+++ Exercise material +++

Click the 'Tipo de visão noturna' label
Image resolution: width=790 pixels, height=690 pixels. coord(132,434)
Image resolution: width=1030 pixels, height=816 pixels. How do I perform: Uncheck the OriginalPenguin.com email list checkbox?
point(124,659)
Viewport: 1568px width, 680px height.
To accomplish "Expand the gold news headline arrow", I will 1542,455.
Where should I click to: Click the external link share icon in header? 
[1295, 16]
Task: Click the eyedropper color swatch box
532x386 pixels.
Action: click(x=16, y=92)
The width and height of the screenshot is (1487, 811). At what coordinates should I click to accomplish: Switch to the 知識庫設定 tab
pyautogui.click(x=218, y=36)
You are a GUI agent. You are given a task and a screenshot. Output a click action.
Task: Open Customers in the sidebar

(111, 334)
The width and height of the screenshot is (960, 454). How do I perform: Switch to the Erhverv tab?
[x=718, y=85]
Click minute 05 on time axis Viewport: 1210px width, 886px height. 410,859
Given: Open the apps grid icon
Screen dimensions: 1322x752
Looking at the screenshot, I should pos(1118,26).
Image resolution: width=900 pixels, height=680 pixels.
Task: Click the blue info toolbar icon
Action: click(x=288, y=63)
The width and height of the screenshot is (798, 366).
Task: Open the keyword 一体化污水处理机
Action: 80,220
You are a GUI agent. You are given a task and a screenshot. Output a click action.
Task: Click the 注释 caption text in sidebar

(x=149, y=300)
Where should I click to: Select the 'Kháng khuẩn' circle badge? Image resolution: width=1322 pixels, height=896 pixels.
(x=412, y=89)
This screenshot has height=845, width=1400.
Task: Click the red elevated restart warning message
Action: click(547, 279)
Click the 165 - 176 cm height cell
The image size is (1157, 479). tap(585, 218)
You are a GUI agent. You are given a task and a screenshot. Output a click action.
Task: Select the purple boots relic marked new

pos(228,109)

+++

# Description of the task
The records above must each be restated exactly as they stand.

# Solution
Click the 'Tipo de visão noturna' label
Image resolution: width=790 pixels, height=690 pixels. coord(132,434)
Image resolution: width=1030 pixels, height=816 pixels. How do I perform: Uncheck the OriginalPenguin.com email list checkbox?
point(124,659)
Viewport: 1568px width, 680px height.
To accomplish "Expand the gold news headline arrow", I will 1542,455.
Where should I click to: Click the external link share icon in header? 
[1295, 16]
Task: Click the eyedropper color swatch box
532x386 pixels.
Action: click(x=16, y=92)
The width and height of the screenshot is (1487, 811). At what coordinates should I click to accomplish: Switch to the 知識庫設定 tab
pyautogui.click(x=218, y=36)
You are a GUI agent. You are given a task and a screenshot. Output a click action.
Task: Open Customers in the sidebar

(111, 334)
The width and height of the screenshot is (960, 454). How do I perform: Switch to the Erhverv tab?
[x=718, y=85]
Click minute 05 on time axis Viewport: 1210px width, 886px height. 410,859
Given: Open the apps grid icon
Screen dimensions: 1322x752
Looking at the screenshot, I should pos(1118,26).
Image resolution: width=900 pixels, height=680 pixels.
Task: Click the blue info toolbar icon
Action: click(x=288, y=63)
The width and height of the screenshot is (798, 366).
Task: Open the keyword 一体化污水处理机
Action: 80,220
You are a GUI agent. You are given a task and a screenshot. Output a click action.
Task: Click the 注释 caption text in sidebar

(x=149, y=300)
Where should I click to: Select the 'Kháng khuẩn' circle badge? Image resolution: width=1322 pixels, height=896 pixels.
(x=412, y=89)
This screenshot has height=845, width=1400.
Task: Click the red elevated restart warning message
Action: click(547, 279)
Click the 165 - 176 cm height cell
The image size is (1157, 479). tap(585, 218)
You are a GUI agent. You are given a task and a screenshot. Output a click action.
Task: Select the purple boots relic marked new

pos(228,109)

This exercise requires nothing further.